◆ BRIEF
Copy out the lines of the entries below verbatim, starting with the line that contains "The width and height of the screenshot is (451, 489)." and continuing through the line that contains "[x=852, y=235]", including both of those lines.

◆ Dataset rows
....
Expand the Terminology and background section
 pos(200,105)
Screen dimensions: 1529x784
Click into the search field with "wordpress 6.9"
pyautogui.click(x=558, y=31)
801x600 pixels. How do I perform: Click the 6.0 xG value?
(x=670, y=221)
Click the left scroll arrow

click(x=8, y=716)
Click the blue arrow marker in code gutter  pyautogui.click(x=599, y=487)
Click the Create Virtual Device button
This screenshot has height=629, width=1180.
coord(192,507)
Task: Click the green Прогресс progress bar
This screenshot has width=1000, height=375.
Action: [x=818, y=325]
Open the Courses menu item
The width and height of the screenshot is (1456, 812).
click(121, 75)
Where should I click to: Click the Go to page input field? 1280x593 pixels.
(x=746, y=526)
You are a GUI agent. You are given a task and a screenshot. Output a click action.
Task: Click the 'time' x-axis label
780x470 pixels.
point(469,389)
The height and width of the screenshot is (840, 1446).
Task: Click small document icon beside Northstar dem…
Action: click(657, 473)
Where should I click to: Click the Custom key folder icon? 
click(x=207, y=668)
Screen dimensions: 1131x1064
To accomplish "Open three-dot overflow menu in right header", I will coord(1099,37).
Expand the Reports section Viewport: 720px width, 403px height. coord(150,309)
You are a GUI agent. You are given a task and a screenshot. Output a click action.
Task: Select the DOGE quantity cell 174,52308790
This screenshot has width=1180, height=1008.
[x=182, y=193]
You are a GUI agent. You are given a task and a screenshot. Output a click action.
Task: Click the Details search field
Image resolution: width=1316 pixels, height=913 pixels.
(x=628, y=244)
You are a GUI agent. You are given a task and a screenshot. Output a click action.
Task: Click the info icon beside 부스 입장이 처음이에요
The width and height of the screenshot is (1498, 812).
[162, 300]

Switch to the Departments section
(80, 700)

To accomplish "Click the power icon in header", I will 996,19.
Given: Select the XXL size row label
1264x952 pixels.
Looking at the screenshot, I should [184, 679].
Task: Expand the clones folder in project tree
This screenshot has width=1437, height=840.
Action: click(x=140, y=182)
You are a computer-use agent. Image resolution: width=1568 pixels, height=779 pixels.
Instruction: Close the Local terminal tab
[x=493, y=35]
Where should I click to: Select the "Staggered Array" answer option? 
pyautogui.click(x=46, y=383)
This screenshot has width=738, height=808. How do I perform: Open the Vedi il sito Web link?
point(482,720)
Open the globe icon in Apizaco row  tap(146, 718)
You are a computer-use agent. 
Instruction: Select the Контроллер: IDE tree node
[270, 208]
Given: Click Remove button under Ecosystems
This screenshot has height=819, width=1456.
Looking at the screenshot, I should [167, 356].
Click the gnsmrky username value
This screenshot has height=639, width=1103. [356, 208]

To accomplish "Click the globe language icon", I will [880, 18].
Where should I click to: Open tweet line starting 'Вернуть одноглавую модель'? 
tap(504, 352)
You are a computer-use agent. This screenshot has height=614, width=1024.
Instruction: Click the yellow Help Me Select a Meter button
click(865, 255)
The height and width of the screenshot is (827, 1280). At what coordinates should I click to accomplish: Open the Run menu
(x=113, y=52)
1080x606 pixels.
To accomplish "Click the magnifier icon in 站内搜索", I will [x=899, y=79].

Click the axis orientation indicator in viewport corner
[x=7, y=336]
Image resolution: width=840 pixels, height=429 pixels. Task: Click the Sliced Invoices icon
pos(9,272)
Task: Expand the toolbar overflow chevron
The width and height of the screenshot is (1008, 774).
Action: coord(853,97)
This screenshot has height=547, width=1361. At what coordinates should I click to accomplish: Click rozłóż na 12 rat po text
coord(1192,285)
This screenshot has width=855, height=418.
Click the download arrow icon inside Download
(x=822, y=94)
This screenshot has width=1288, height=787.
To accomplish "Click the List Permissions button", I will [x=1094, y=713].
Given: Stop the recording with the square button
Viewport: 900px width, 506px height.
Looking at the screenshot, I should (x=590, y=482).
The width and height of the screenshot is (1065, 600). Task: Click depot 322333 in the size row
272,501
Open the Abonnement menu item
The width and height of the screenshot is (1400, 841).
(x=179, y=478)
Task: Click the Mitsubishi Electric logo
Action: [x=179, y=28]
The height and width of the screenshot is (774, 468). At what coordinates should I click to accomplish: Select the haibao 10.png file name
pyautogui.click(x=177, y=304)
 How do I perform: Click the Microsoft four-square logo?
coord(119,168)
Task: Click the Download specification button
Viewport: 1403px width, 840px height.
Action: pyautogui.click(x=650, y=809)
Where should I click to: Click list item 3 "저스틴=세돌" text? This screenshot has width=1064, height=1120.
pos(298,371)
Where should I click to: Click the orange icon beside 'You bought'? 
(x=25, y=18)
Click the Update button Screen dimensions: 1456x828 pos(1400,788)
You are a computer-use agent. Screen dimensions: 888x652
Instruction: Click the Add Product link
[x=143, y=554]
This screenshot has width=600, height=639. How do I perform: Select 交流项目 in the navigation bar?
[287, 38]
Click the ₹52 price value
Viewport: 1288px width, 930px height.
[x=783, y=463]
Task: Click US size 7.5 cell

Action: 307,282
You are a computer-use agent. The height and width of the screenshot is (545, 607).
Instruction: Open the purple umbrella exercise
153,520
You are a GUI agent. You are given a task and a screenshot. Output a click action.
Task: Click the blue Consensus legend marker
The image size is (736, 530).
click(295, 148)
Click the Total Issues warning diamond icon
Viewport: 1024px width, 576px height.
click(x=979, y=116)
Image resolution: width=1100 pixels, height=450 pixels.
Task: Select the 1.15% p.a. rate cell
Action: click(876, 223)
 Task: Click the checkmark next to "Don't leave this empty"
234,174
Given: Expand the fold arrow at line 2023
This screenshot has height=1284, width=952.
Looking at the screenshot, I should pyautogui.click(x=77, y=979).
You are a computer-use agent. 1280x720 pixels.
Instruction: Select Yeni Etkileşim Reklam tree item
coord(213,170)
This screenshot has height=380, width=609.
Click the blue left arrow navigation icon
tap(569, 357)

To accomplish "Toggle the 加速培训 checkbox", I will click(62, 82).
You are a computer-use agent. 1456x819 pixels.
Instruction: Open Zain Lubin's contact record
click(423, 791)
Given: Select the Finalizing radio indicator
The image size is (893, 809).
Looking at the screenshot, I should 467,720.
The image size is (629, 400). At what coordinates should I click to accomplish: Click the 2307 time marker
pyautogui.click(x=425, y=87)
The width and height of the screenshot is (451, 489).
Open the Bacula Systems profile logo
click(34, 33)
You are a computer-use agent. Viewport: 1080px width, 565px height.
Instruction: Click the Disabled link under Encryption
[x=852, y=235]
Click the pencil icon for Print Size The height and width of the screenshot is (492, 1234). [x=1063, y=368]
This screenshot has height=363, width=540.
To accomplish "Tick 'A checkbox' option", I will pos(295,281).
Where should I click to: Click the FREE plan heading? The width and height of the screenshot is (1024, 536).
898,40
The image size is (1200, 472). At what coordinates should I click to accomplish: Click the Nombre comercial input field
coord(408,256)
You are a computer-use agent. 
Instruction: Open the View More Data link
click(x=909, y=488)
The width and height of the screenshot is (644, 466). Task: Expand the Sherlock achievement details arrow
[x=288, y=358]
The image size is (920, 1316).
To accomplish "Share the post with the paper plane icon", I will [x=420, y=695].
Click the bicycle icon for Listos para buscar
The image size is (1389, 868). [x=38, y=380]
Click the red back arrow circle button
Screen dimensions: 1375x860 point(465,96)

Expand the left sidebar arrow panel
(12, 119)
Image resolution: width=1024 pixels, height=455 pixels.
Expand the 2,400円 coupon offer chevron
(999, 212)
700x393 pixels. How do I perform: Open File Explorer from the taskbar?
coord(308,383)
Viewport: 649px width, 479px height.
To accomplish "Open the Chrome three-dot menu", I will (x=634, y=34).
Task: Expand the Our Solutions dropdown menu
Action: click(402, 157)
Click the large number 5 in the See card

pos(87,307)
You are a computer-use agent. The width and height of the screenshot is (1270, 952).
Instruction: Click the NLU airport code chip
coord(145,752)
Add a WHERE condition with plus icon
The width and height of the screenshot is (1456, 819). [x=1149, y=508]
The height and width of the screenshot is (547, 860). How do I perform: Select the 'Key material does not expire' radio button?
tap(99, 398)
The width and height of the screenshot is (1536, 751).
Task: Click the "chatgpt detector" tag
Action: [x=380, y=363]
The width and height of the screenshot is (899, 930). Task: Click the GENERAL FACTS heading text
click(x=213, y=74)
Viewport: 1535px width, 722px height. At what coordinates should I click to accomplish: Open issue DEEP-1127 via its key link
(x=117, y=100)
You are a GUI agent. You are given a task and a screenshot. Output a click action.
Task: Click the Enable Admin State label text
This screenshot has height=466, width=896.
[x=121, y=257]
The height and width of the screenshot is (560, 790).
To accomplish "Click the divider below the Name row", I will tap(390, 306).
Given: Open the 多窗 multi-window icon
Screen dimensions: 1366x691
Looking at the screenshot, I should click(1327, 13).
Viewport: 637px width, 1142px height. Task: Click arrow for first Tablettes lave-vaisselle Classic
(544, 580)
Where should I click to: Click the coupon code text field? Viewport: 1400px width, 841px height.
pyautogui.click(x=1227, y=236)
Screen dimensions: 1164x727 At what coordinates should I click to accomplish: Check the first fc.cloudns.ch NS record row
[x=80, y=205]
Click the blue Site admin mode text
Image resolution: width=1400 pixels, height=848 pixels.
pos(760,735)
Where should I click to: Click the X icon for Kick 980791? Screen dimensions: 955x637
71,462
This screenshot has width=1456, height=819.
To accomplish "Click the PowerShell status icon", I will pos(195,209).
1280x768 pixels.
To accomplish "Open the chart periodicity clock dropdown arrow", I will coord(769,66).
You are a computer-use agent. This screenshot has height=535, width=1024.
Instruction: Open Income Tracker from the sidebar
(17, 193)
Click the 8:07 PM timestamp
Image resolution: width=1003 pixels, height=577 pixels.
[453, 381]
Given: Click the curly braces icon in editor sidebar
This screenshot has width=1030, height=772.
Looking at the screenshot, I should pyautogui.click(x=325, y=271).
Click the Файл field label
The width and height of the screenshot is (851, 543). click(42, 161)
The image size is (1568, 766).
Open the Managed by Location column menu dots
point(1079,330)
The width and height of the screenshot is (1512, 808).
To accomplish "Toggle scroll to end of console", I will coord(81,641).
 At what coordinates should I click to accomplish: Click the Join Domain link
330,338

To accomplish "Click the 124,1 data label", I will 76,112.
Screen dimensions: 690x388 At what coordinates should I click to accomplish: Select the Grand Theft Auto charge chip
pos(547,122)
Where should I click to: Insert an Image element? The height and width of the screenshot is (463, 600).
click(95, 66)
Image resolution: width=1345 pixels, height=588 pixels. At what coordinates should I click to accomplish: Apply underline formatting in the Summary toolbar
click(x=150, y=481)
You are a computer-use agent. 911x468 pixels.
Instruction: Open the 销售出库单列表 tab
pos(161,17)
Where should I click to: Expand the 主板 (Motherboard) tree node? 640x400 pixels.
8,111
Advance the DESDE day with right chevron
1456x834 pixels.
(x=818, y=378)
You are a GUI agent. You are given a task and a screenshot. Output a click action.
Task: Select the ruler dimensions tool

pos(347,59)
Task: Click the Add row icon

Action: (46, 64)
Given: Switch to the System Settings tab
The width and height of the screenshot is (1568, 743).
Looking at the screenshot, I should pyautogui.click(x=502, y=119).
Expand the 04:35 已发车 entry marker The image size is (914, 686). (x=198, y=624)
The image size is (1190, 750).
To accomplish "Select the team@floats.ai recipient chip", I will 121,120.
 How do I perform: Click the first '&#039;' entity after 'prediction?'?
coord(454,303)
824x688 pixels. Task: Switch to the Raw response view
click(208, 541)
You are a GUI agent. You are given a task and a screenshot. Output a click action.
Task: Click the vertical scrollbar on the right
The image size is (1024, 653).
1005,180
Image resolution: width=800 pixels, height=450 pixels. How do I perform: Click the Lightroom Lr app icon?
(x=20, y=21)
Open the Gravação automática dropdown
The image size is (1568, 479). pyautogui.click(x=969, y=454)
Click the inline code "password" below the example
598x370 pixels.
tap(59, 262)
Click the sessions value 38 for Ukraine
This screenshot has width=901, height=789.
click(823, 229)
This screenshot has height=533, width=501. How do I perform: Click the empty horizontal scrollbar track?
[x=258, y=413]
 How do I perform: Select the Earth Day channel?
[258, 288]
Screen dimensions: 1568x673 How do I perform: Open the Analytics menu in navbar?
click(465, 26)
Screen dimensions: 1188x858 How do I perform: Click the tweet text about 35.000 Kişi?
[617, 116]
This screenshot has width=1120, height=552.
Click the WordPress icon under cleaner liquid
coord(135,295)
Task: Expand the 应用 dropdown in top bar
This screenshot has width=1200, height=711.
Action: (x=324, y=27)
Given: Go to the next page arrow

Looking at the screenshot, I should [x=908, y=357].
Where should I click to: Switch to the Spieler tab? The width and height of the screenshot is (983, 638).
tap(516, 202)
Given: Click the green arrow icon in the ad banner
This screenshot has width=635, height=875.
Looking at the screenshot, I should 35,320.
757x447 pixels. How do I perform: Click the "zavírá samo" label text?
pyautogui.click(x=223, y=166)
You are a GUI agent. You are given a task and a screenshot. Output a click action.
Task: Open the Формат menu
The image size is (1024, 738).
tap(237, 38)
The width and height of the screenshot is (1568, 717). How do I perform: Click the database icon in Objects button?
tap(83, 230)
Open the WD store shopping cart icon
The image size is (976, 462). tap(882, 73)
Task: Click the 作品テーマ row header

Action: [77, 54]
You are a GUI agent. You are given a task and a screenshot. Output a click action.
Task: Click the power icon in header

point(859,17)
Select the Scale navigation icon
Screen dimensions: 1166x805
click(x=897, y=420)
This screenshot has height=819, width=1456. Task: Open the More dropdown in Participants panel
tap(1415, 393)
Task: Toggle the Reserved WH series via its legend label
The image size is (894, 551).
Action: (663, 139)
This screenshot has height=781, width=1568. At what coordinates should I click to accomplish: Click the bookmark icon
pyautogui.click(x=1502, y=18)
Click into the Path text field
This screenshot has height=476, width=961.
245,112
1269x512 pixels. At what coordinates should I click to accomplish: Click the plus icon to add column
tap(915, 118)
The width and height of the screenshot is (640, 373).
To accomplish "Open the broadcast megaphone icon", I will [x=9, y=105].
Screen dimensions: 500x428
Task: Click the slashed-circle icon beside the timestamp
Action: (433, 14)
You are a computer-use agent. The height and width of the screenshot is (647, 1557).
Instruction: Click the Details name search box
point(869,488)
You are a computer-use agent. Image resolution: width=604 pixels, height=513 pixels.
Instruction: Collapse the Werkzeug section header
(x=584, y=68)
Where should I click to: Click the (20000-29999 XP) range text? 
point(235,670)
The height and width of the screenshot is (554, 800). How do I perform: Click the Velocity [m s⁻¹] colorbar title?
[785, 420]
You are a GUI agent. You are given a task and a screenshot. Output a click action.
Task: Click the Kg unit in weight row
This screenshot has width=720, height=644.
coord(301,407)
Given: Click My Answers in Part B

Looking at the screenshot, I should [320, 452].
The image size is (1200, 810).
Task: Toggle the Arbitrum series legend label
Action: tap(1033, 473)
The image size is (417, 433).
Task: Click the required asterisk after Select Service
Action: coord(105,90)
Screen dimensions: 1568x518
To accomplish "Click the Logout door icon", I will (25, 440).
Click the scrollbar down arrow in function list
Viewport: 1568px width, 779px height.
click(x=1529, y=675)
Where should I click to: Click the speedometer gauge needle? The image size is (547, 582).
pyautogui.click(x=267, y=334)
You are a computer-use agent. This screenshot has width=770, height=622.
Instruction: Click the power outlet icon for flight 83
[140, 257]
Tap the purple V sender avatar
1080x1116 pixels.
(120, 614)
....
◆ FINAL RESULT
The width and height of the screenshot is (451, 489).
Open the Bacula Systems profile logo
click(34, 33)
You are a computer-use agent. Viewport: 1080px width, 565px height.
Instruction: Click the Disabled link under Encryption
[x=852, y=235]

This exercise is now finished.